Managing the Transition from Paper to Digital Physician Schedules

Managing the Transition from Paper to Digital Physician Schedules

Transitioning from manual to digital physician scheduling requires sensitive change management. But you have good reasons to make this switch.

Manual scheduling processes:

1) Create significant inefficiencies, are error-prone and can’t keep up with dynamic staffing changes.

2) Don’t provide data required to analyze scheduling practices and optimize them accordingly.

The reasons to transition away from manual scheduling are clear. Making that transition effectively is a far more murky prospect. When you are attempting to upend a traditional process for workforce management, stakeholder analysis and engagement are critical success factors.

Gaining Buy-In as You Transition to Digital Scheduling

Before you can gain buy-in from the various stakeholders in the scheduling process, you must place your finger directly on the pulse of your department and the clinicians within it. For example, you may have received buy-in from your leadership team for the change prior to implementation, but your clinicians will truly make or break the solution’s success and you must actively drive their buy-in as well. As you work to understand the requirements of each set of stakeholders, you can then begin building a shared vision for the impact of digital scheduling for your whole team.

To make a conversation productive, consider who your trusted team members are and start by asking a small group of them for their opinions before you approach any executives.

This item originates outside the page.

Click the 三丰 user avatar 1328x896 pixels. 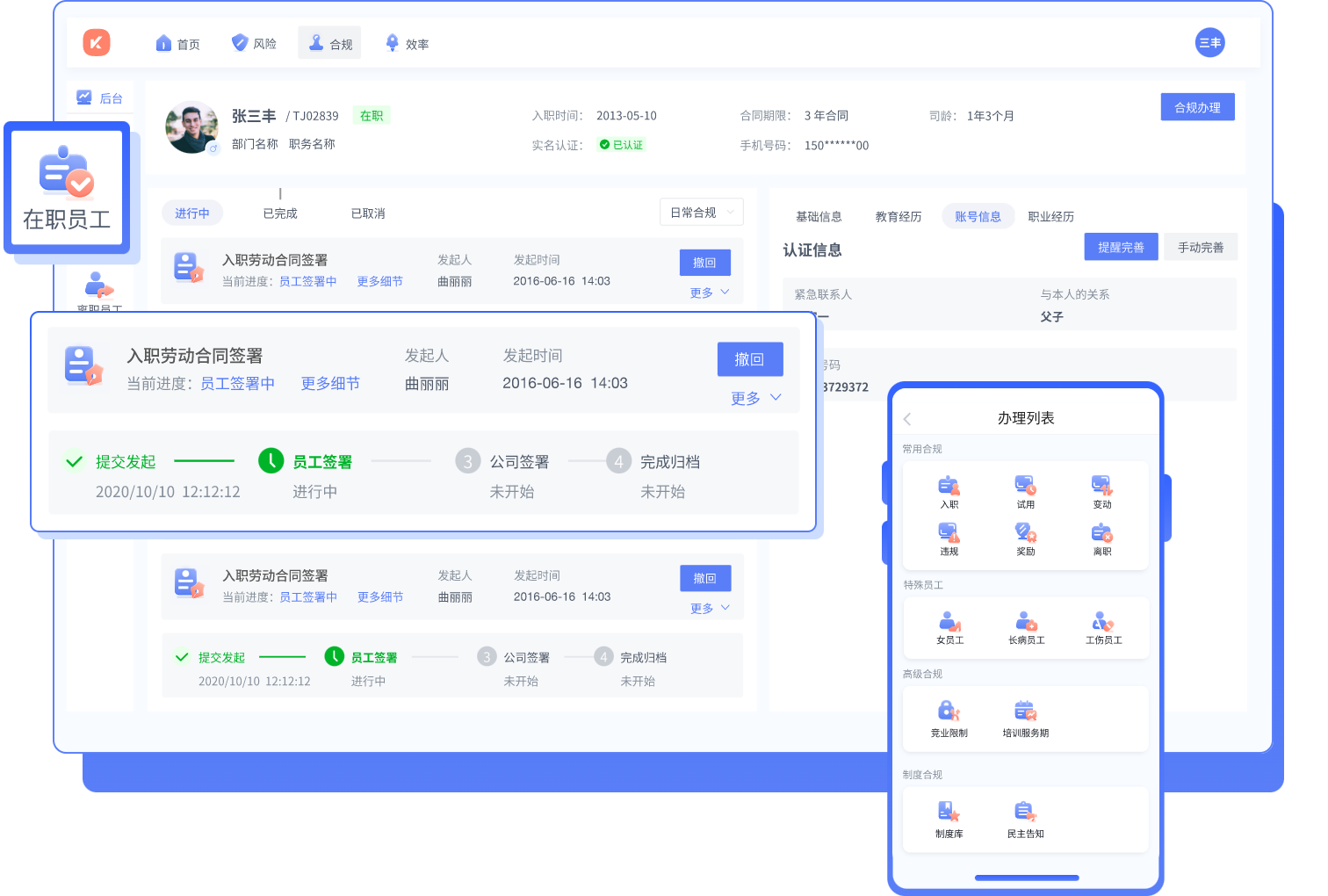tap(1209, 42)
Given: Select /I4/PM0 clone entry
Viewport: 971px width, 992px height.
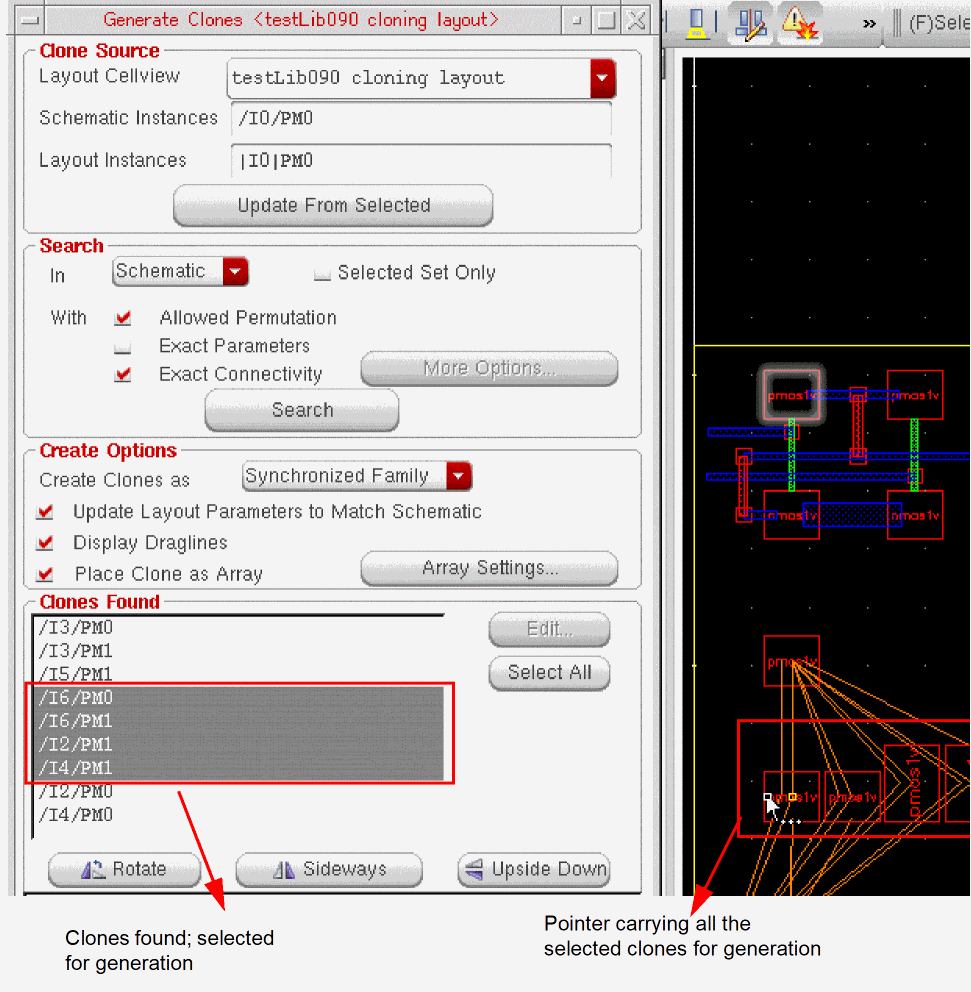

What Should the Conversation Focus on?

When you discuss the transition with the group you choose to consult, first outline your case for change. Describe how digital scheduling will directly benefit clinicians. Rather than prioritizing exactly how it will save you time, consider sharing that this transition will make it easier for colleagues to swap shifts or take days off creating fair and balanced schedules. Likewise, mention that it will save the department money that could be used to benefit patients and clinicians. Another advantage of making this transition is access to a mobile app. The ability to have their schedules right in their hands (or pockets) at all times will greatly appeal to your clinicians, as it grants them independence and awareness.

Compare the current state of scheduling with what would be possible for clinicians after the change. You will, of course, also have to relay these benefits to the executive leadership team when the time comes. But for now, you can gain buy-in internally so you have allies.

Constant Communication

After gaining team buy-in, the key to transitioning successfully to digital scheduling is constant communication about the timeline, implementation, and processes. Change management is the challenge of transition. To do it successfully, you must communicate every change before it happens, and the reason for that change. Take the time to create a communication plan. Be deliberate about your messaging to your staff and offer the opportunity to receive feedback. Organize meetings or send memos. Creating a plan will enable the transition process dramatically and speak to the specific personality type that your clinicians fit into.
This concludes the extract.